IncidentFox provides a complete platform for AI-powered incident investigation with three main entry points: Slack (via Slack Bot with Socket Mode or HTTP), Web UI (Next.js dashboard with SSE streaming), and Webhooks (GitHub, PagerDuty, Incident.io, Blameless, FireHydrant, Vercel). The platform uses hierarchical configuration (org -> group -> team) with deep merge semantics, ensuring teams can inherit organizational defaults while customizing their specific settings. All investigations run in isolated gVisor Kubernetes sandboxes with a credential proxy pattern that keeps secrets out of agent code.

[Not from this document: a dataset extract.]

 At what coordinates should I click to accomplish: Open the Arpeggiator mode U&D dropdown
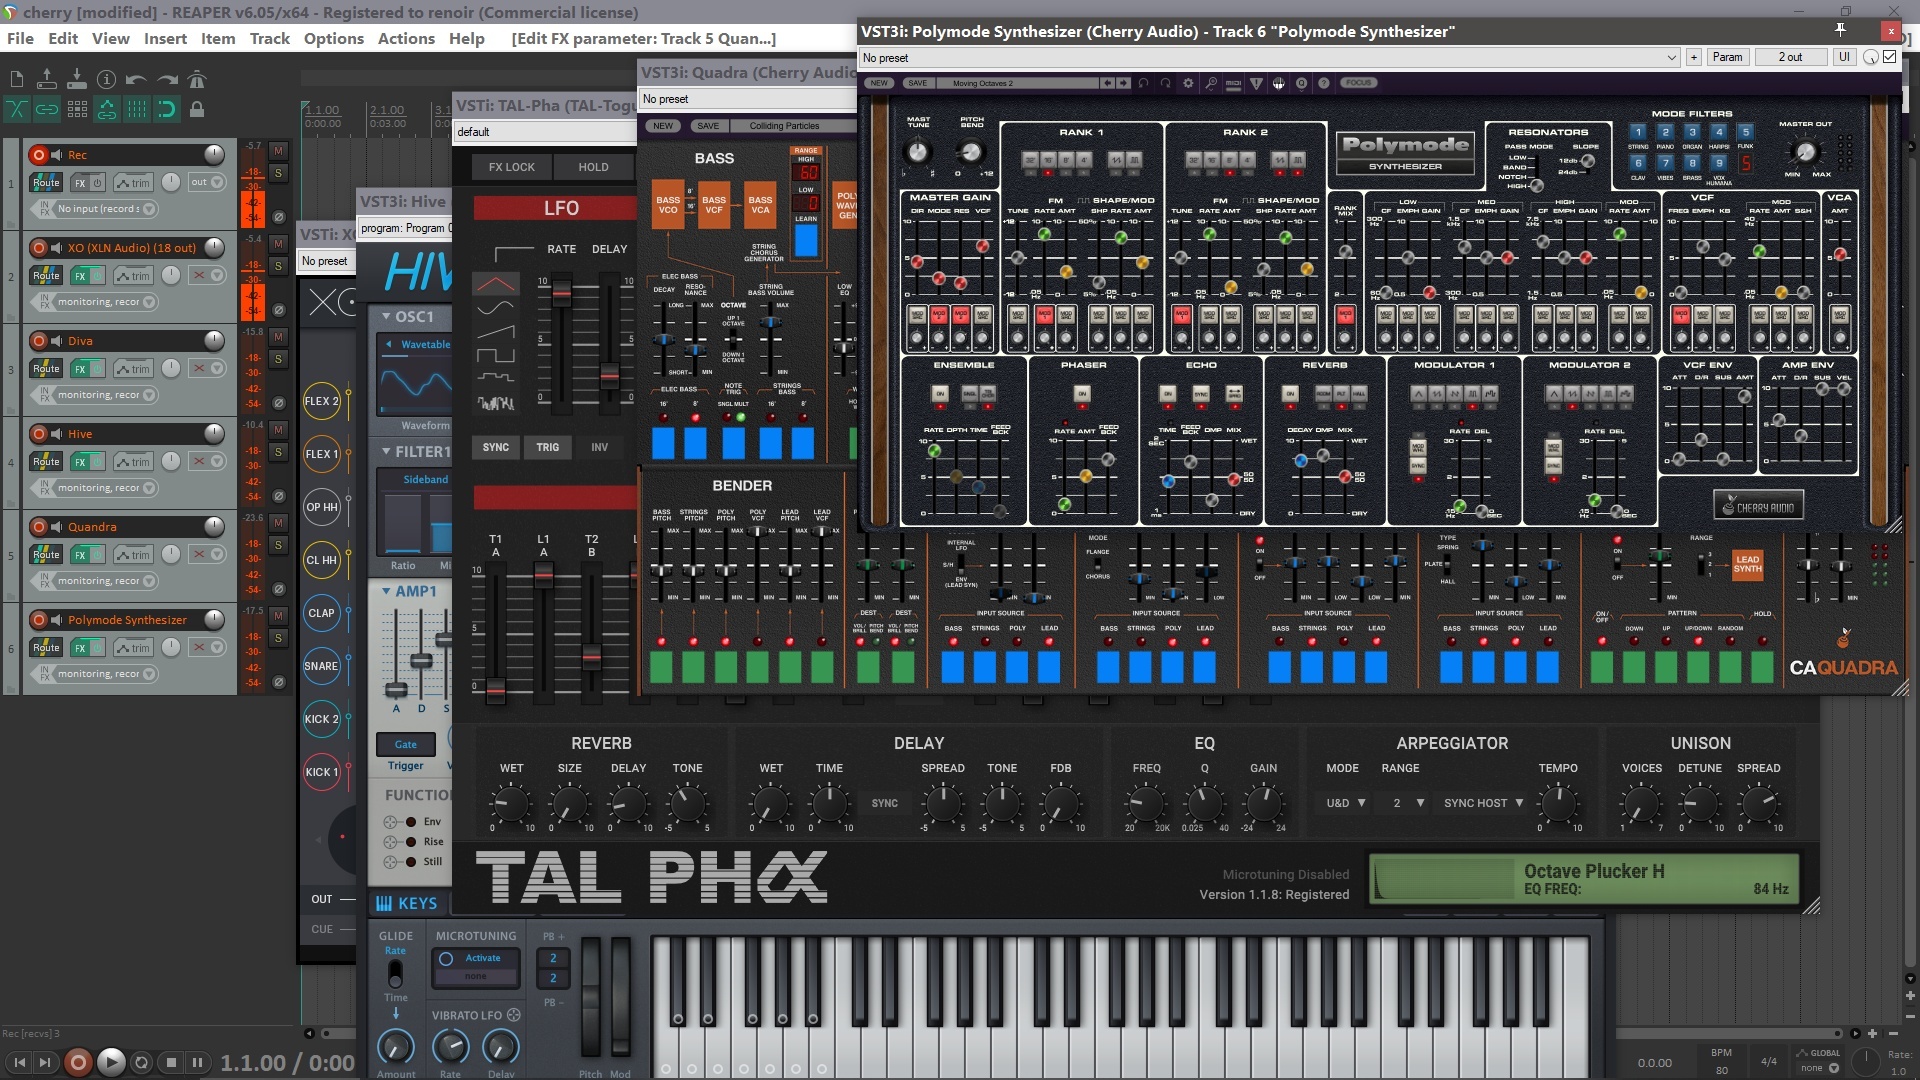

Integration patterns include: (1) Direct API calls to Config Service for configuration management, (2) SSE streaming from SRE Agent for real-time investigation progress, (3) Webhook handlers in Orchestrator for automated trigger-based investigations, (4) Skill-based progressive loading for domain-specific capabilities (Kubernetes, Datadog, Grafana, etc.), and (5) Web UI proxy routes that authenticate users and forward to backend services. The platform supports 45+ integrations across observability (Datadog, Grafana, Coralogix, Elasticsearch, Splunk), incident management (PagerDuty, Incident.io, Blameless, FireHydrant), infrastructure (Kubernetes, AWS, GCP, Azure), and code (GitHub, GitLab, Sourcegraph).